Circadian Rhythms Within the Female HPG Axis: From Physiology to Etiology

Abstract

Declining female fertility has become a global health concern. It results partially from an abnormal circadian clock caused by unhealthy diet and sleep habits in modern life. The circadian clock system is a hierarchical network consisting of central and peripheral clocks. It not only controls the sleep-wake and feeding-fasting cycles but also coordinates and maintains the required reproductive activities in the body. Physiologically, the reproductive processes are governed by the hypothalamic-pituitary-gonadal (HPG) axis in a time-dependent manner. The HPG axis releases hormones, generates female characteristics, and achieves fertility.

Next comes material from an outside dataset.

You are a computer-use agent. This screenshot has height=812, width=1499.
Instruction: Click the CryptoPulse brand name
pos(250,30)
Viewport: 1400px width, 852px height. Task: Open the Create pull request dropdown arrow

Conversely, an abnormal daily rhythm caused by aberrant clock genes or abnormal environmental stimuli contributes to disorders of the female reproductive system, such as polycystic ovarian syndrome and premature ovarian insufficiency. Therefore, breaking the "time code" of the female reproductive system is crucial. In this paper, we review the interplay between circadian clocks and the female reproductive system and present its regulatory principles, moving from normal physiology regulation to disease etiology.

Keywords: Circadian clock; clock genes; female reproductive disorders; hypothalamic–pituitary–gonadal axis.

Figure 1.

Organization of the circadian clock system within the female hypothalamic–pituitary–gonadal (HPG) axis. The light entrains the central clock in the suprachiasmatic nucleus (SCN), which drives the daily rhythms of the sleep-wake and feeding-fasting cycles, as well as hormone release within the HPG axis. The circadian clock works at the HPG axis by means of transcription and translation feedback loops. In the main loop, the transcriptional activators CLOCK-BMAL1 activate the transcription of PER, CRY, DBP, ROR, and REV-ERB genes. PER and CRY proteins physically interact and suppress the activities of CLOCK-BMAL1. REVERB and ROR compete to bind with the promoter and enhancer regions of the BMAL1 and play an inhibitory and activation role in transcription, respectively. DBP forms another loop, and it competes with the REV-ERB and ROR target gene NFIL3 to regulate the expression of the clock genes. All these loops control the expression of clock-controlled genes (CCGs), which mediate various reproductive processes. (The yellow box shows the CCGs mentioned in this article.)

Figure 2.

Chronodisruption caused by environmental cues within the female HPG axis. (A) Environmental cues that lead to circadian rhythm disruption within the HPG axis. (B) Circadian clock misalignment induces multiple pathophysiological alternations in the female reproductive system.